Under Ann. 2012-44, a “qualified employer plan” will not be treated as failing to satisfy any requirement under the Code or regs merely because the plan makes a loan or a hardship distribution for a need arising from Hurricane Sandy, to an employee or former employee whose principal residence or place of employment on Oct. 26, 2012 was located in one of the counties or Tribal Nations that have been identified as covered disaster areas.

Plan administrators may rely on representations from the employee or former employee as to the need for and amount of a hardship distribution, unless the plan administrator has actual knowledge to the contrary, and the distribution will be treated as a hardship distribution for all purposes under the Code and regs.

The amount available for a hardship distribution is limited to the maximum amount that would be permitted to be available for a hardship distribution under the plan under the Code and regs.
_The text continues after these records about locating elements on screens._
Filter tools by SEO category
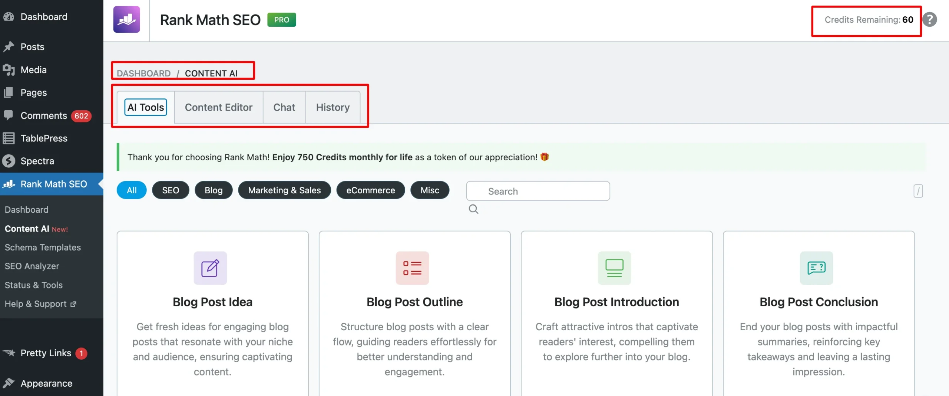 pyautogui.click(x=171, y=190)

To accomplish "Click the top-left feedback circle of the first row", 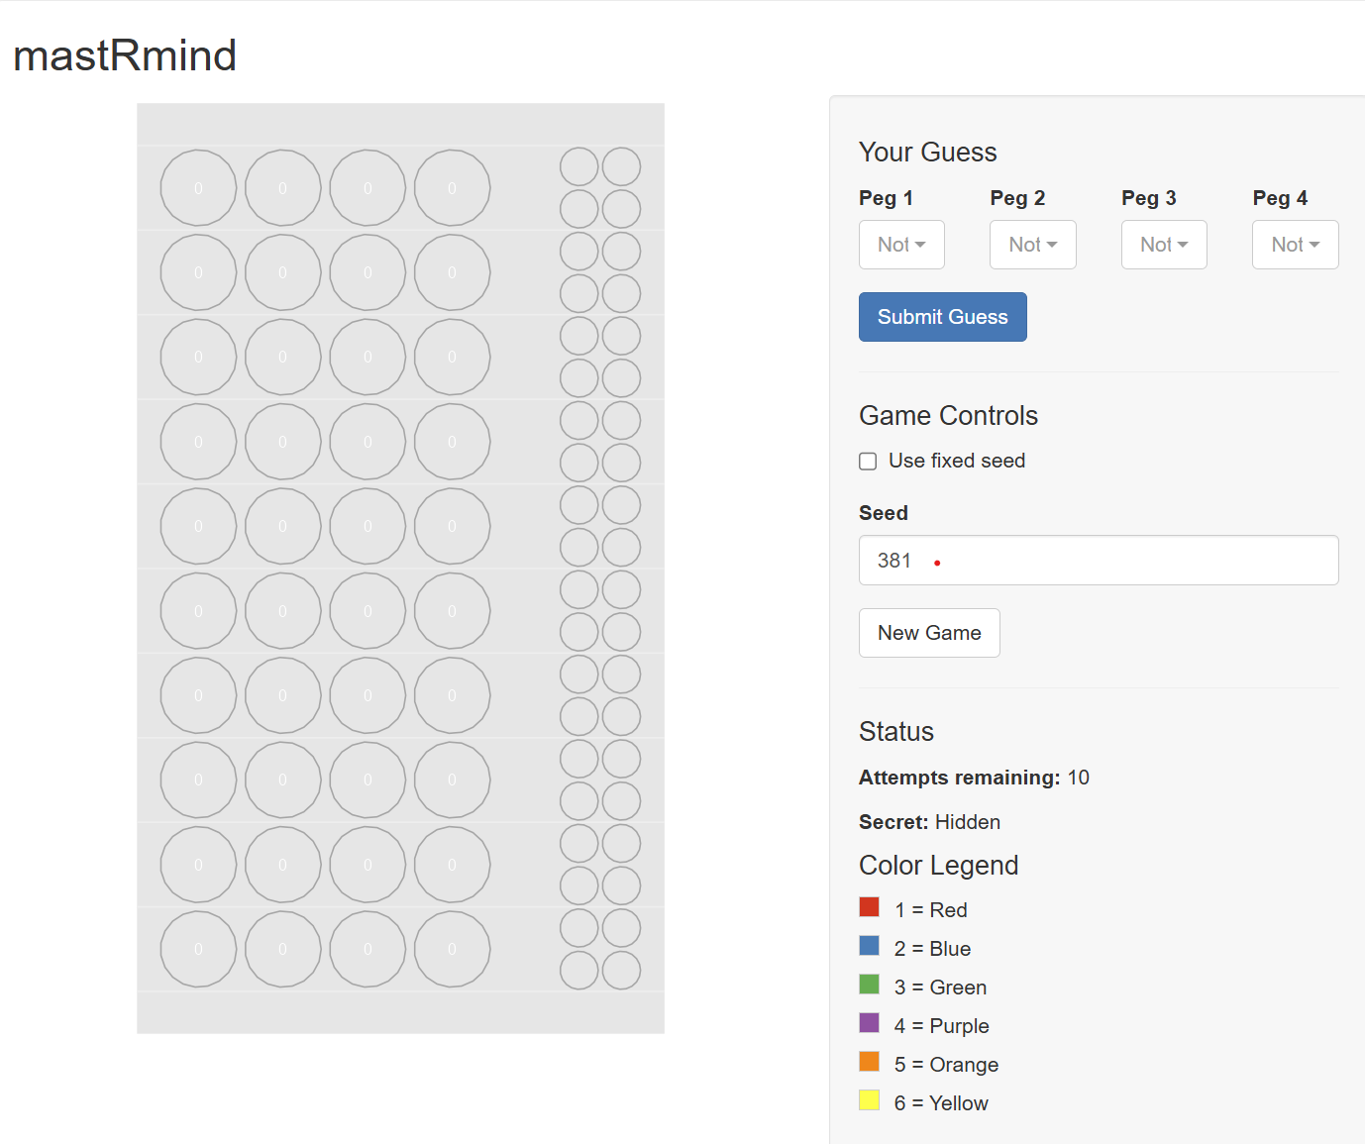I will click(x=578, y=166).
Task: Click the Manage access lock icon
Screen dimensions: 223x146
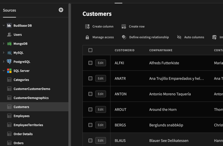Action: click(87, 37)
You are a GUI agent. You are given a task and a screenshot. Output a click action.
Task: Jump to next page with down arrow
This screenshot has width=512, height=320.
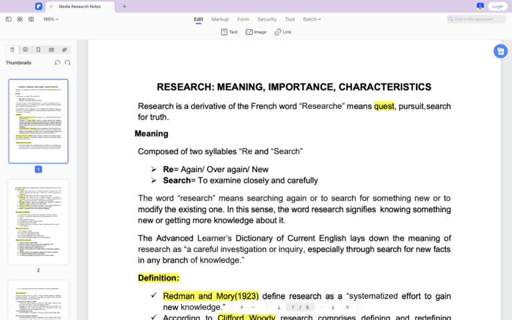(333, 307)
However, the relief provided by Ann. 2012-44 applies to any hardship of the employee, not just the types enumerated in the regs, and no post-distribution contribution restrictions are required.

To qualify for the relief under this announcement, a hardship distribution must be made on account of a hardship resulting from Hurricane Sandy and be made on or after Oct. 26, 2012, and no later than Feb. 1, 2013.

In addition, a retirement plan will not be treated as failing to follow procedural requirements for plan loans (in the case of retirement plans other than IRAs) or distributions (in the case of all retirement plans, including IRAs) imposed by the terms of the plan merely because those requirements are disregarded for any period beginning on or after Oct. 26, 2012, and continuing through Feb. 1, 2013, with respect to distributions to individuals described above, provided the plan administrator (or financial institution in the case of distributions from IRAs) makes a good-faith diligent effort under the circumstances to comply with those requirements. However, as soon as practicable, the plan administrator must make a reasonable attempt to assemble any forgone documentation.